▶ **Passage**:
******************************

In January, the U.S. Chamber of Commerce joined the American Farm Bureau Federation, California Chamber of Commerce, Central Valley Business Federation, Los Angeles County Business Federation and Western Growers Association in filing a lawsuit[3]in federal district court challenging the climate disclosure laws under the theory that they violate the First Amendment of the U.S. Constitution and are preempted by federal law.
According to the complaint, the climate disclosure requirements violate the First Amendment of the U.S. Constitution by “forc[ing] thousands of companies to engage in controversial speech that they do not wish to make, untethered to any commercial purpose or transaction…for the explicit purpose of placing political and economic pressure on companies to “encourage” them to conform their behavior to the political wishes of the State.” The plaintiffs argue that, in the event that the State seeks to compel a business to speak noncommercially on controversial political matters, such action shall be presumed by a reviewing court to be unconstitutional unless the government proves that it is narrowly tailored to serve a compelling state interest. The plaintiffs also allege that the new climate disclosure laws are not narrowly tailored to further any legitimate interest of the state, let alone a compelling one.
The lawsuit also contends that the federal Clean Air Act preempts California’s ability to regulate GHG emissions beyond its jurisdictional borders. According to the plaintiffs, the new laws seek to regulate out-of-state emissions “through a novel program of speech regulation.” The complaint further argues that, because the new disclosure requirements operate as de facto regulations of GHG emissions nationwide, they “run headlong” into the Dormant Commerce Clause and broader principles of federalism. The plaintiffs ask the court to enjoin California from implementing or enforcing the new rules, thereby making them null and void.
A more serious preemption challenge may be that the California climate disclosure laws are preempted by the SEC Rule. The issue was addressed during the March 6 SEC hearing (discussed below), and it’s been reported that SEC General Counsel Megan Barbero answered that “nothing” in the Rule “expressly preempts any state law.” However, she added that the issue could arise as a question of “implied preemption,” which “would be determined by a court in a future judicial proceeding.” The question would be whether the SEC has “occupied the field” to such an extent that it preempts state rules in the space. Those would be questions of fact largely turning on how the climate laws are being applied and enforced, and thus any such challenge is likely to await CARB’s implementation of the laws.

******************************

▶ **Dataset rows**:
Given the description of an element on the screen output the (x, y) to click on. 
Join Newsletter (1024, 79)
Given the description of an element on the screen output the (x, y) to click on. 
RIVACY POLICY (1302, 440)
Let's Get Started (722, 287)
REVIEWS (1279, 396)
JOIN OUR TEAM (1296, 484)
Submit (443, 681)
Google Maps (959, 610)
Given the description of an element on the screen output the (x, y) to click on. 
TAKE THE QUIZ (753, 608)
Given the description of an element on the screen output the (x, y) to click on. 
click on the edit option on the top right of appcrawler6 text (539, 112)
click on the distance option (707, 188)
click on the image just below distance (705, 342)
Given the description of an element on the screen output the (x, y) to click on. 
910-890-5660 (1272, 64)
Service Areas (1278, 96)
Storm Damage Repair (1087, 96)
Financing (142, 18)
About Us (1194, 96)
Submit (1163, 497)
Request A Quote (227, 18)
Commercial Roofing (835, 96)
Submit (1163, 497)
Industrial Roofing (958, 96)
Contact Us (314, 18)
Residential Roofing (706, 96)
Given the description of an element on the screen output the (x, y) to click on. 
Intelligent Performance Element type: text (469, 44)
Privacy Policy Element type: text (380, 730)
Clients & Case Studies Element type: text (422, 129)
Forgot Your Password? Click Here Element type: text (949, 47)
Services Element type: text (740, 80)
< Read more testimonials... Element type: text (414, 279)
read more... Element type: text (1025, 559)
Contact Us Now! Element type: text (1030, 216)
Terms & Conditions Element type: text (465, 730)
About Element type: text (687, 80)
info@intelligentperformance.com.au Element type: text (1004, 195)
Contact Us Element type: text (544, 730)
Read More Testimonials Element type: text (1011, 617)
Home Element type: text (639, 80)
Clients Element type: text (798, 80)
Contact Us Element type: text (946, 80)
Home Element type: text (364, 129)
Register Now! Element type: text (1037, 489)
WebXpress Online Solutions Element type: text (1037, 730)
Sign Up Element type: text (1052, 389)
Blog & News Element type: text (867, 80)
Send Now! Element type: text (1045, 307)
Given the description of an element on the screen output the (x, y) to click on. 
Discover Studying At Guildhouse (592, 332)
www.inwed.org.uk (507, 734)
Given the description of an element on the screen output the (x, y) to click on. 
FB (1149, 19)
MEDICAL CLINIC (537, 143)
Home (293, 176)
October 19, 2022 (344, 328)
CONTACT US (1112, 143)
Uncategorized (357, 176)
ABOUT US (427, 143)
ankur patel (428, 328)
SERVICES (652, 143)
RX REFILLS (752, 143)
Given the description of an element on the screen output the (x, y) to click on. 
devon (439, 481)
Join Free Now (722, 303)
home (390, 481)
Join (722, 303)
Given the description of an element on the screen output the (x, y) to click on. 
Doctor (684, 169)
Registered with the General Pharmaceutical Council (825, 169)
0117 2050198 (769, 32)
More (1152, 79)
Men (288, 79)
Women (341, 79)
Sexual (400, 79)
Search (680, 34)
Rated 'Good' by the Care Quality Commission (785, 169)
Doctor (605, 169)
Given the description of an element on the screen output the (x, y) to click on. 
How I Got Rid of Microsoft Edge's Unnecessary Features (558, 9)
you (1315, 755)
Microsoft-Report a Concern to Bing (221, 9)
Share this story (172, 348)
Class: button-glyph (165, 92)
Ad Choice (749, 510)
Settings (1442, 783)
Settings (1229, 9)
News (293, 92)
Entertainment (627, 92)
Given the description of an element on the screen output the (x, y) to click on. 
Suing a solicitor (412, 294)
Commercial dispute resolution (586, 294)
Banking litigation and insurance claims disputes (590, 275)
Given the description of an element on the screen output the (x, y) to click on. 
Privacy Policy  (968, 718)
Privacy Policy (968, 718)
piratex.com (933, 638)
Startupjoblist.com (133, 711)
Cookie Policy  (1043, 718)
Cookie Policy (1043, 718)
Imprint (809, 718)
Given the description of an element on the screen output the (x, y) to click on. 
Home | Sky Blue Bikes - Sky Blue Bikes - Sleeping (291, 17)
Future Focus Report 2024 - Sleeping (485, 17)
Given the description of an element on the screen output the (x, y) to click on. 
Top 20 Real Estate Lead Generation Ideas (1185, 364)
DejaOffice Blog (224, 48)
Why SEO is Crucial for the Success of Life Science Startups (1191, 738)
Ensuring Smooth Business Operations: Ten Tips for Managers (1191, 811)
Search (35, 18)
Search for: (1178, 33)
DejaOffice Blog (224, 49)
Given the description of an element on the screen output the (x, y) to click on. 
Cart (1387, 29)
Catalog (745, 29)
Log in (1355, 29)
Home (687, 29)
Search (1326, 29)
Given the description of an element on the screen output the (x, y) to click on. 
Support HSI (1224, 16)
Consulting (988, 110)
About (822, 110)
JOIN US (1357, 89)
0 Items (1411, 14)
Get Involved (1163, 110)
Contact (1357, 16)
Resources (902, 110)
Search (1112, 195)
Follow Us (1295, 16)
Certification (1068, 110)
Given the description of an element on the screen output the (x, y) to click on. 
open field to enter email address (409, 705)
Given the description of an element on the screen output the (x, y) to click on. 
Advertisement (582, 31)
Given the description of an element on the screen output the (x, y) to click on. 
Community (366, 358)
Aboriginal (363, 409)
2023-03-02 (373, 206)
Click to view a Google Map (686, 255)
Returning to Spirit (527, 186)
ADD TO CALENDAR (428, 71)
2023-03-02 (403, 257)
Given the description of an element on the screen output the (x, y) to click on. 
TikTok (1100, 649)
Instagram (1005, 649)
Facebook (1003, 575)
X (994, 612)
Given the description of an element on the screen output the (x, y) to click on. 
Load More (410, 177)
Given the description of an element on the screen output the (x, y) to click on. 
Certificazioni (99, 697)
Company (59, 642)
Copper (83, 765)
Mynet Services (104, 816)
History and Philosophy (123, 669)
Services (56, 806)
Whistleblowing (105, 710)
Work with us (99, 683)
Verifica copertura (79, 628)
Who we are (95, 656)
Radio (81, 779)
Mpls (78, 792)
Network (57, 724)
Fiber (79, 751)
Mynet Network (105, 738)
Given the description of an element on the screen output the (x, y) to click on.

******************************

▶ **What you will do**:
1. In the passage on the lawsuit against California's climate disclosure laws:
(a) Which amendment to the U.S. Constitution do the plaintiffs say the disclosure requirements violate?
(b) Which federal law does the lawsuit say preempts California's ability to regulate GHG emissions beyond its borders?
(c) Who answered at the March 6 SEC hearing that "nothing" in the Rule "expressly preempts any state law"?
2. Can you carry the passage on the lawsuit against California's climate disclosure laws forward from its final sentence?

▶ **Final answers**:
1.
(a) The First Amendment
(b) The federal Clean Air Act
(c) SEC General Counsel Megan Barbero

2.
The SEC Rule
On March 6, 2024, the SEC adopted the final SEC Rule which will require public companies to include certain climate-related disclosures in registration statements and annual reports. The final SEC Rule requires registrants to disclose material climate-related risks, activities undertaken to mitigate or adapt to such risks, information regarding the board of directors’ oversight of climate-related risks and management of material climate-related risks, and information about climate-related targets or goals that are material to the company’s business, operations, or financial condition.
To add transparency to investors’ assessments of certain climate-related risks, the SEC Rule also requires disclosure of material Scope 1 and Scope 2 GHG emissions, the filing of an attestation report in connection thereof, and disclosure of impacts that severe weather events and other climate-related conditions have on financial statements, including costs and losses. The final SEC Rule includes a phased-in compliance period for all registrants, with compliance dates ranging from fiscal year 2025-26 to 2031-32, depending on the registrant’s filer status and the content of the disclosure. In general, the SEC Rule requires less than the California climate disclosure laws, as Senator Wiener observed[4].
Key Takeaways
Implementation and/or enforcement of SB 253 and SB 261 is delayed for the time being due to a lack of funding, and thus the roll-out of the regulatory regime for the two laws appears likely to slip, such that the laws’ 2026 compliance deadlines may also slip.
The lawsuit challenging SB 253 and SB 261 adds some uncertainty to the process of ensuring compliance with climate disclosure requirements, and may cause further delay.
The delayed implementation of the new laws affords companies additional time to develop a compliance strategy. Due to the lessened scope of the SEC Rule, companies that are prepared to comply with the California laws are likely to be prepared to comply with the SEC Rule. And implementation of the SEC Rule may be delayed by legal challenges as well, thereby creating more time for companies to develop a compliance strategy.
FOOTNOTES
[1] A prior article describing these laws in more detail is here.
[3] Chamber of Commerce of the United States of America, et al. v. Cal. Air Resources Board, et al. (Cal. Central Dist., Western Div.) (Case No. 2:24-cv-00801).
We reported extensively on the landmark legislation passed in Maine in 2021 and Minnesota in 2023, which were at the time the most far-reaching PFAS ban in the United States. Other states, including Massachusetts and Rhode Island, have subsequently introduced legislation similar to Maine and Minnesota’s regulations. While we have long predicted that the so-called “all PFAS / all products” legislative bans will become the trend at the state levels, it is significant to note that California, the world’s sixth largest economy, recently introduced a similar proposed PFAS ban for consumer products.
The California proposed legislation, coupled with the existing legislation passed or on the table, will have enormous impacts on companies doing business in or with the state of California, as well as on likely future consumer goods personal injury lawsuits. The California PFAS ban must therefore not be overlooked in companies’ compliance and product development departments.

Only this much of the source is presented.